TropicalDingdong@lemmy.world on 30 May 00:43 next collapse

Yeah idk. I did some work with deepseek early on. I wasn’t impressed.

HOWEVER…

Some other things they’ve developed like deepsite, holy shit impressive.

double_quack@lemm.ee on 30 May 03:04 collapse

Save me the search, please. What’s deepsite?

TropicalDingdong@lemmy.world on 30 May 04:17 collapse

tmpweb.net/nmS9uRBAENhQ/

Above is what I can do with deepsite by pasting in the first page of your lemmy profile and the prompt:

“This is double_quack, a lemmy user on Lemmy, a new social media platform. Create a cool profile page in a style that they’ll like based on the front page of their lemmy account (pasted in a ctrl + a, ctrl + c, ctrl + v of your profile).”

It not perfect by any stretch of the imagination, but like, its not a bad starting point.

if you want to try it: huggingface.co/spaces/enzostvs/deepsite

double_quack@lemm.ee on 30 May 04:26 collapse

Excuse me… what? Ok, that’s something…

TropicalDingdong@lemmy.world on 30 May 04:30 collapse

Here I’m DM"ing you something. Its very personal, but I want to share it with you and I made it using Deepsite (in part).

double_quack@lemm.ee on 30 May 04:31 next collapse

ADTJ@feddit.uk on 30 May 18:51 collapse

👀

knighthawk0811@lemmy.world on 30 May 00:57 next collapse

it’s distilled so it’s going to be smaller than any non distilled of the same quality

LainTrain@lemmy.dbzer0.com on 30 May 05:23 collapse

I’m genuinely curious what you do that a 7b model is “trash” to you? Like yeah sure a gippity now tends to beat out a mistral 7b but I’m pretty happy with my mistral most of the time if I ever even need ai at all.

LodeMike@lemmy.today on 30 May 01:48 next collapse

So can a lot of other models.

“This load can be towed by a single vehicle”

fogetaboutit@programming.dev on 30 May 05:40 collapse

ew probably still censored.

Mwa@lemm.ee on 30 May 09:46 next collapse

You can self host it right??

fogetaboutit@programming.dev on 30 May 23:58 next collapse

if the model is censored… then what, retraining it? Or doing it from scratch like what open-r1 is doing?

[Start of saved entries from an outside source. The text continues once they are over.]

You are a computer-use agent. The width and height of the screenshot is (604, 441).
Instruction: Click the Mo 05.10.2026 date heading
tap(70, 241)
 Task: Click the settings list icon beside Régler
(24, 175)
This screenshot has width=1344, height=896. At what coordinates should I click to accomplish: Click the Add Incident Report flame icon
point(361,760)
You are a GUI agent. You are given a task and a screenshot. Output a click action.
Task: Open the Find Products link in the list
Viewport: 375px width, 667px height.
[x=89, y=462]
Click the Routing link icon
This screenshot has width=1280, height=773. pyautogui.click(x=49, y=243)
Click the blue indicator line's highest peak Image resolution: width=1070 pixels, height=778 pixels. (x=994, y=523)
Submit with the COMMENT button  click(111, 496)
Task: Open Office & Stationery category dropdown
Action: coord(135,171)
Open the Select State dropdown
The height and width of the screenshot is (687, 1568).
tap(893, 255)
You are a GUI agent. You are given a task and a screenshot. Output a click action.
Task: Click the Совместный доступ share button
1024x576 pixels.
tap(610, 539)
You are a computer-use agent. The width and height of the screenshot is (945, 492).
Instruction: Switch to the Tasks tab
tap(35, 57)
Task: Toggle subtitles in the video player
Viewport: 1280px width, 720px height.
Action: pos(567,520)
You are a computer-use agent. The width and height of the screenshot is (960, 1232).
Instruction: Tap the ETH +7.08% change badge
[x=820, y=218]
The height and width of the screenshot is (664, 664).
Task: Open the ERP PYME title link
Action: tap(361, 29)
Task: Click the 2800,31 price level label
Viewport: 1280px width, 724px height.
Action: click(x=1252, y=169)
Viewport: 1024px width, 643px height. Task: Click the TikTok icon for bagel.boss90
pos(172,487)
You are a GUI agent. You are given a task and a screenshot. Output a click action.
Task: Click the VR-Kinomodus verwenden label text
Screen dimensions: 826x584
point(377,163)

jaschen@lemm.ee on 31 May 01:23 collapse

The self hosted model has hard coded censored content.

T156@lemmy.world on 30 May 10:36 collapse

The censorship only exists on the version they host, which is fair enough. If they’re running it themselves in China, they can’t just break the law.

If you run it yourself, the censorship isn’t there.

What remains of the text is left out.